The elevator attaches with aircraft pull-pins, normally only 4 needed but holes available for as many as 12.

 

The mechanism... ho boy. Rube would be proud though no chipmunks were harmed.

First off, everything exposed to weather is stainless except the platform itself.

The platform attaches to a car on each side of the door with pull pins.

Each car has two pair of stainless ball bearing rollers (like a small garage door roller) running captive in a pair of stainless tracks flanking the door.

The cars are pulled up by an endless loop of #40 stainless roller chain.

There are two ball bearing idler sprockets each top and bottom each side.

At the top under the top stairs is a keyed cross shaft connecting the two sides to keep them in sync.

The cross shaft is driven by a stainless primary chain attached to a planetary drive bumper winch modified with a sprocket rather than a cable spool.

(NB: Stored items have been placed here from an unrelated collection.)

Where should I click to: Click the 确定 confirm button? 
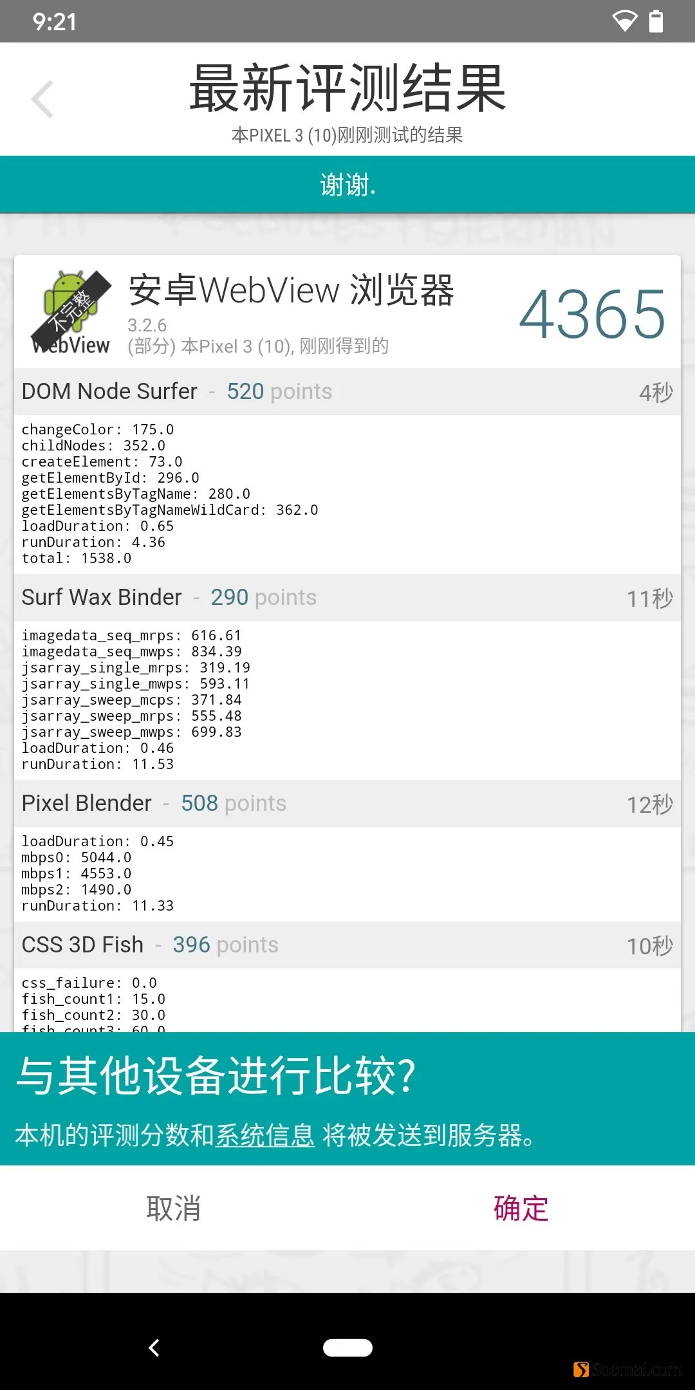click(x=521, y=1208)
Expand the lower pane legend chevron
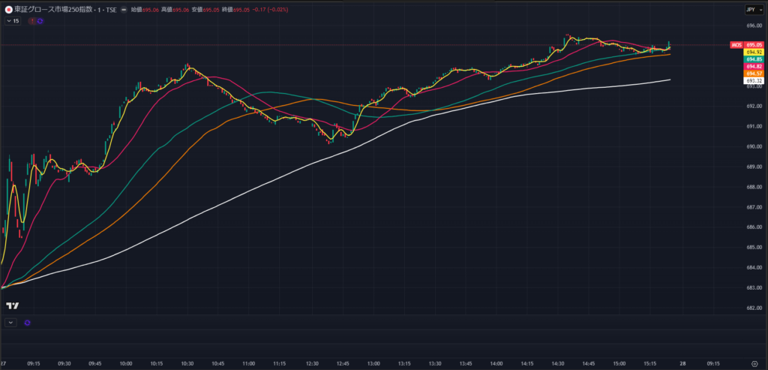 [11, 322]
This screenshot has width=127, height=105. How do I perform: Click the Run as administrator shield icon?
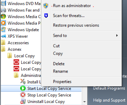coord(46,6)
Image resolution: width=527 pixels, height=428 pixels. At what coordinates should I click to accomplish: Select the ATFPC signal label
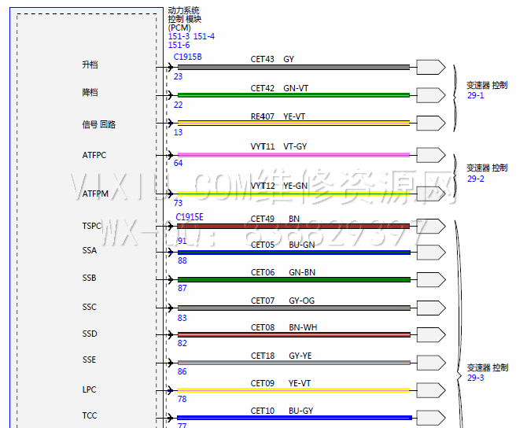[x=94, y=155]
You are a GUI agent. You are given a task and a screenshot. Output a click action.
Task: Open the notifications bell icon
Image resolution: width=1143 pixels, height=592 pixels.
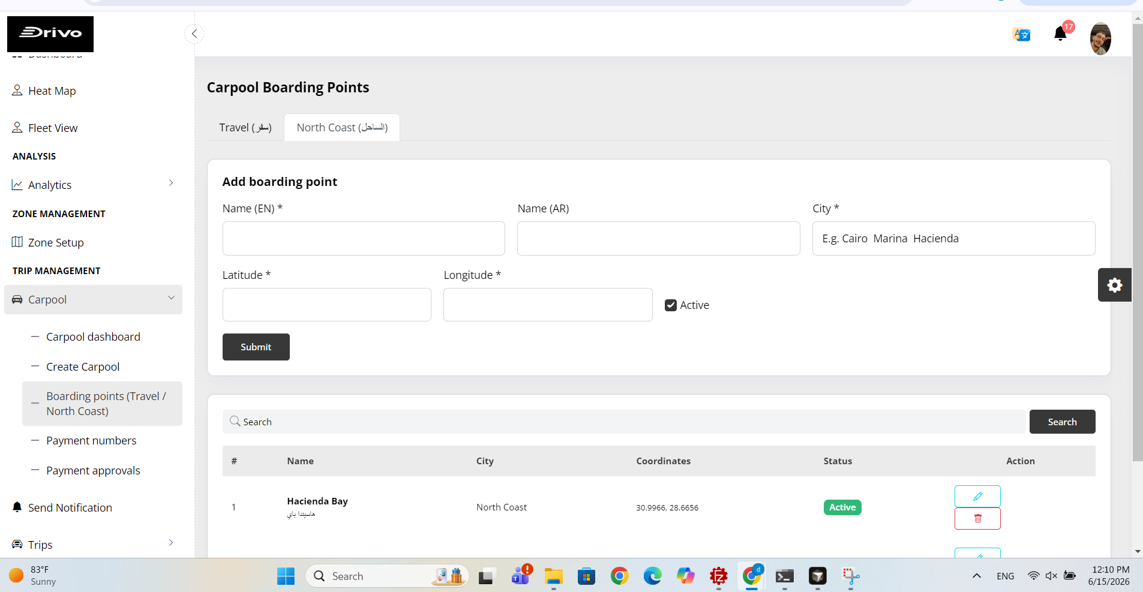1060,34
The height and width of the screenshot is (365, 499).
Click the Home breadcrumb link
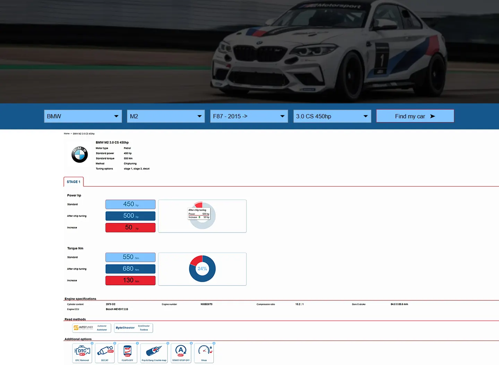(x=67, y=134)
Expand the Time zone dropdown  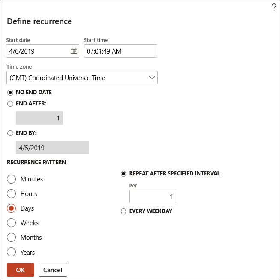152,78

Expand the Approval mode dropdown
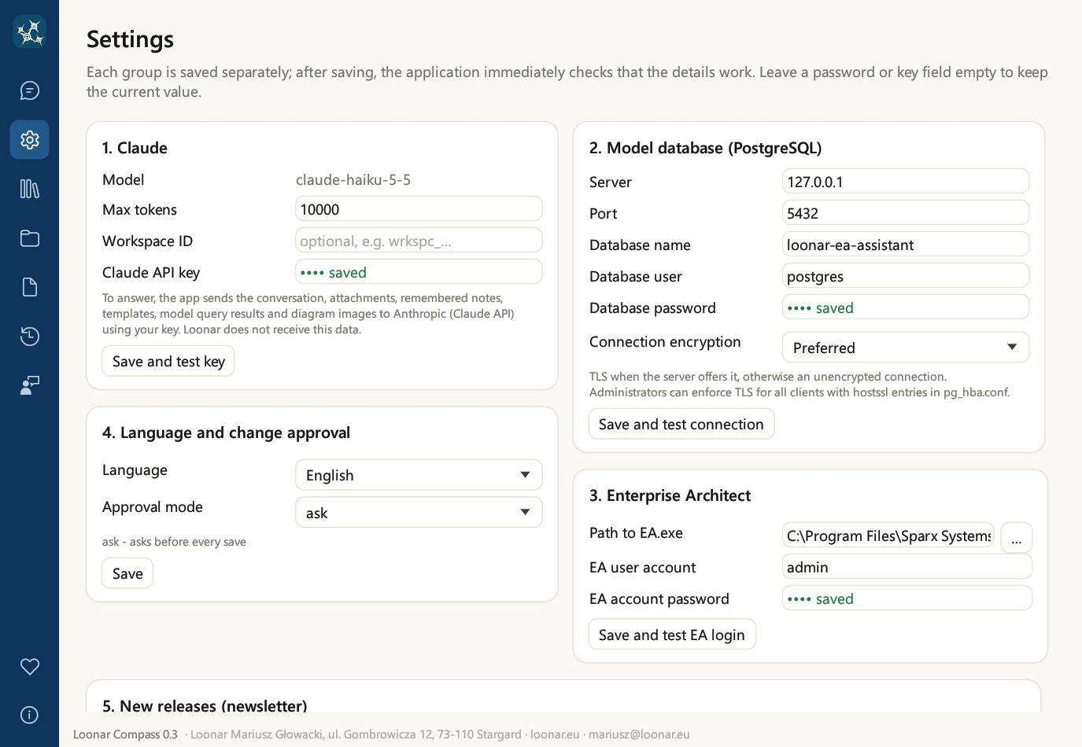point(419,513)
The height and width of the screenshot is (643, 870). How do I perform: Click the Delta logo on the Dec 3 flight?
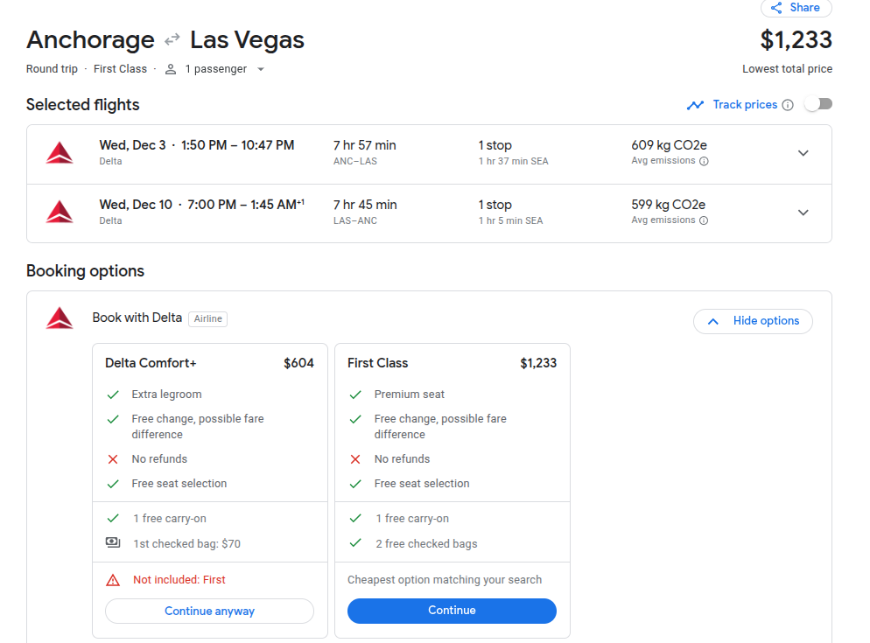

The winch is operated by a large winch reversing solenoid. The solenoid is controlled by logic from an arduino. Things like a door interlock switch prevent the platform from ripping off the door. All logic exceptions result in a stop. There is no condition where an exception can be cleared and the elevator will begin to move again. Movement always requires clean logic and a deliberate input. There is a status panel inside, a removable key switch, logic LEDs and manual input keys. The remote key fobs will operate the elevator (300' range) and the outside flood lights. All components were rated at about 2000 lbs.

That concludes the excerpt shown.